Why Threads Monitoring?

CloudSQL for MySQL gives you CPU graphs and connection counts — sampled, basic, not enough. When something goes wrong you need to know which exact query ran for 3 seconds at 14:07:43, which user triggered it, whether it used an index, and how many threads were competing for locks at that moment. Threads Monitoring captures every query from performance_schema as it executes — no agents, no schema changes, no server-side installation — and produces two self-contained HTML reports for immediate investigation. Works out of the box with GCP Cloud SQL.

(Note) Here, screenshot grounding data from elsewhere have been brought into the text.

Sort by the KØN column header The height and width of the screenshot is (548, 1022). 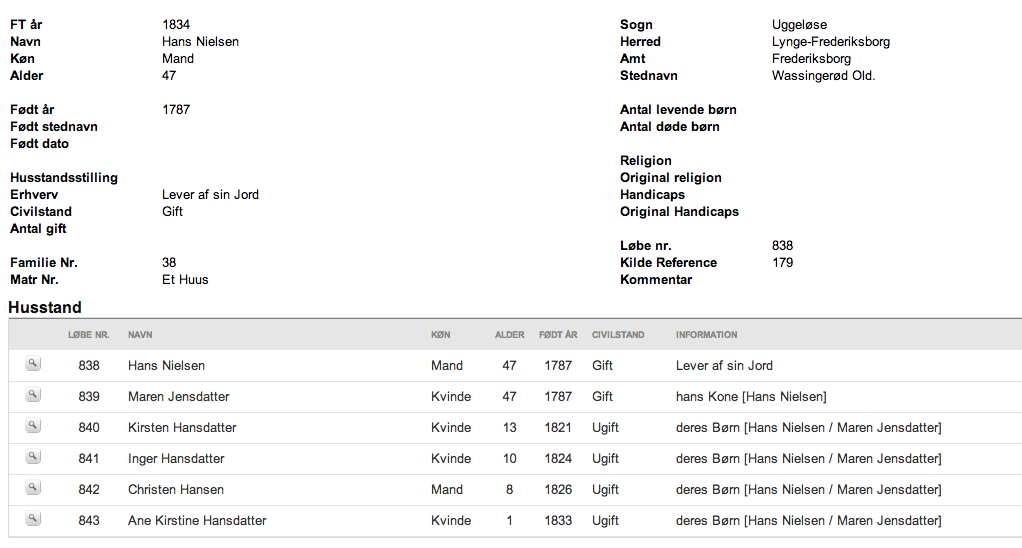[x=441, y=335]
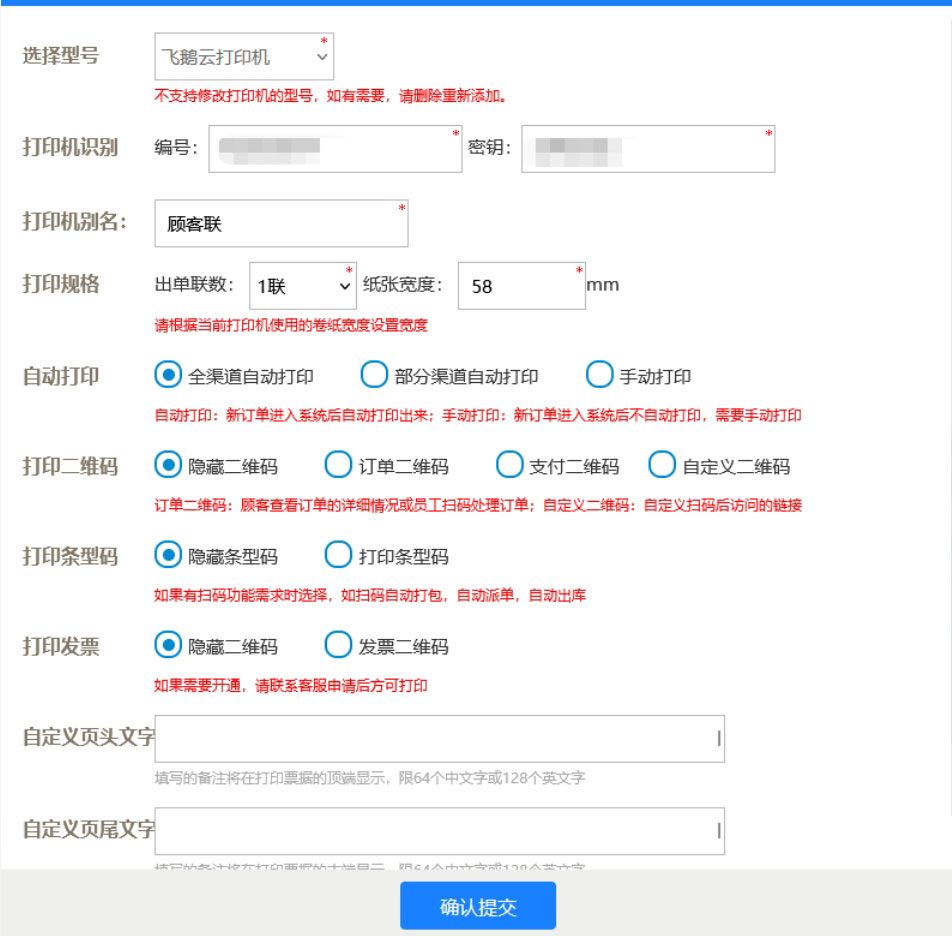Select 隐藏二维码 under 打印发票
952x936 pixels.
pos(169,646)

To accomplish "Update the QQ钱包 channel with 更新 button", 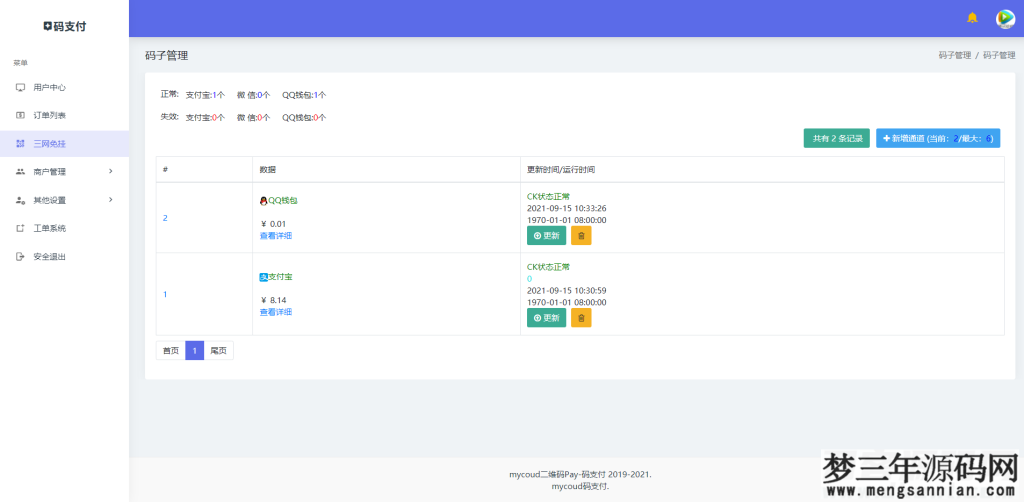I will point(546,235).
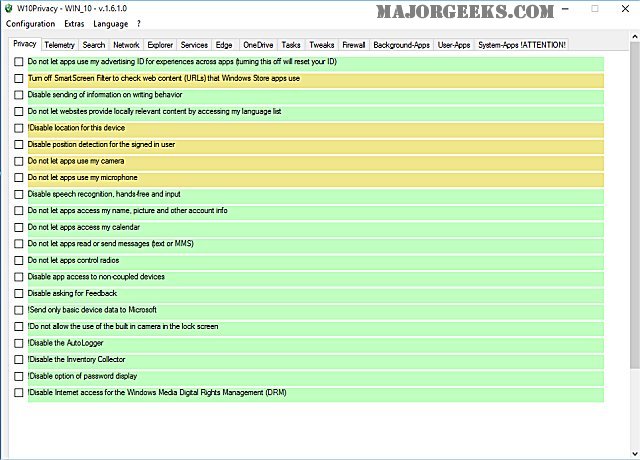Check 'Turn off SmartScreen Filter' option

[x=19, y=78]
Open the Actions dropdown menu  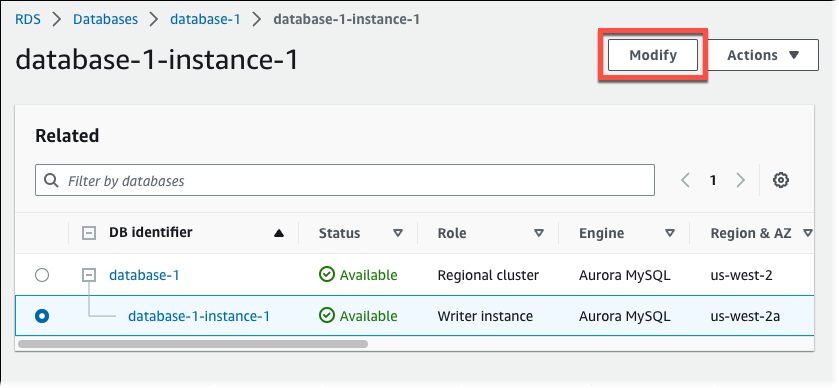[764, 55]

The Capture — The Most Critical Part

Before any report exists, Threads Monitoring has to continuously scrape the database — polling every active query, every thread, every few seconds — without disturbing the production workload. This is the hardest part to get right.

Why this matters:

A poorly written capture tool can become its own source of load — extra connections, heavy queries, lock pressure
On a busy production instance, even a small overhead compounds fast
The capture must be precise enough to miss nothing, yet light enough to be invisible

Why Rust:

Zero garbage collector pauses — polling intervals stay tight and predictable
Memory-efficient by design — no hidden allocations between polls
Compiled, fast, and deterministic under load

How Threads Monitoring behaves on your server:

Single persistent read-only connection — not a pool
Queries only performance_schema in-memory tables — no I/O cost on the server
Session variables set to suppress slow-query logging and binary log entries
Adaptive polling — backs off automatically if the server is under pressure

The result: the tool runs comfortably alongside a 78K-QPS production instance without registering as noise.

Timeline — Graphical View of Database Activity

Every database thread gets a horizontal swimlane. Every query execution appears as a dot or bar at the exact time it ran — colour-coded by statement type. Zoom from 30 seconds to the full capture length.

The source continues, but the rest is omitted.